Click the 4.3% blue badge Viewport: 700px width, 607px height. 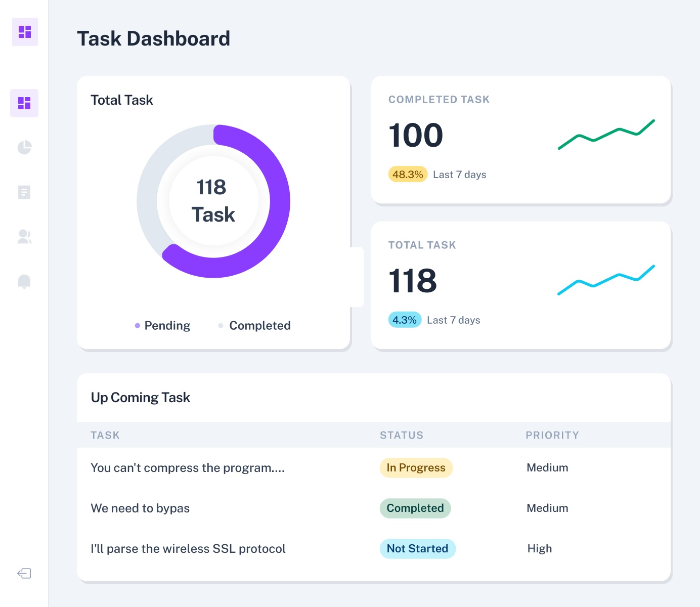(405, 320)
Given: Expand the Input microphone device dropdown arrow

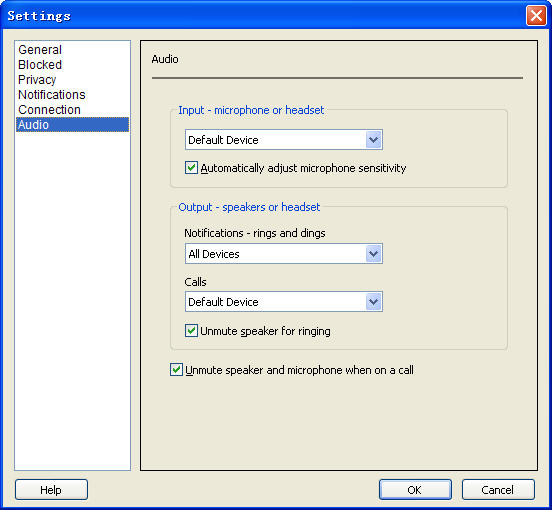Looking at the screenshot, I should click(x=374, y=140).
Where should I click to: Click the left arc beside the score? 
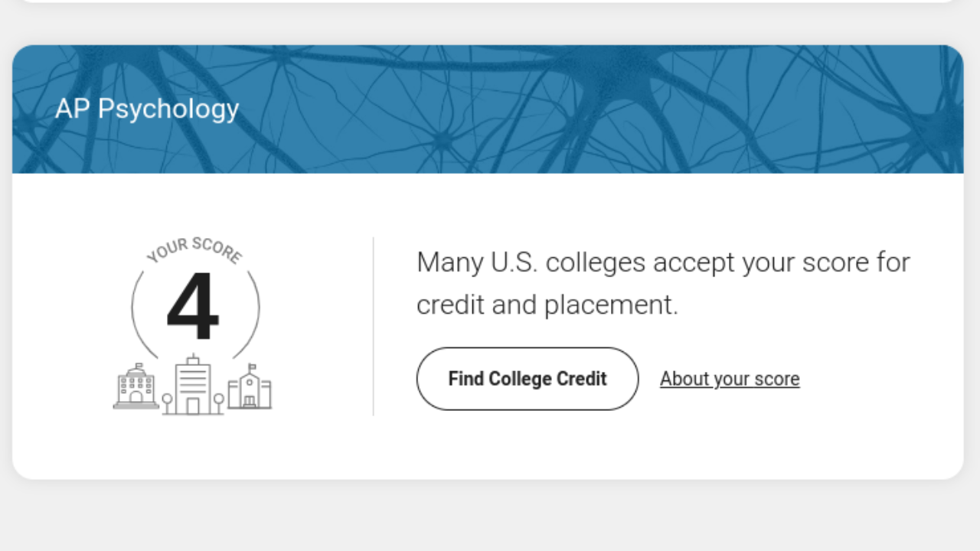(x=143, y=314)
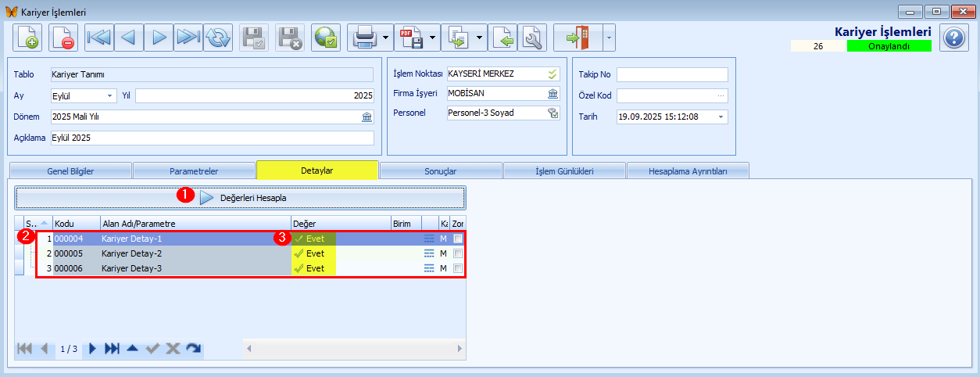Toggle Zor checkbox for Kariyer Detay-1 row

coord(458,239)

※

Set down exactly and only the lines from the line that contains "Where should I" through the last line of the entries above, with both of those lines included and the pictures left out.

**Answer space:**
Where should I click to: Click the left arc beside the score? 
(x=143, y=314)
Toggle Zor checkbox for Kariyer Detay-1 row

coord(458,239)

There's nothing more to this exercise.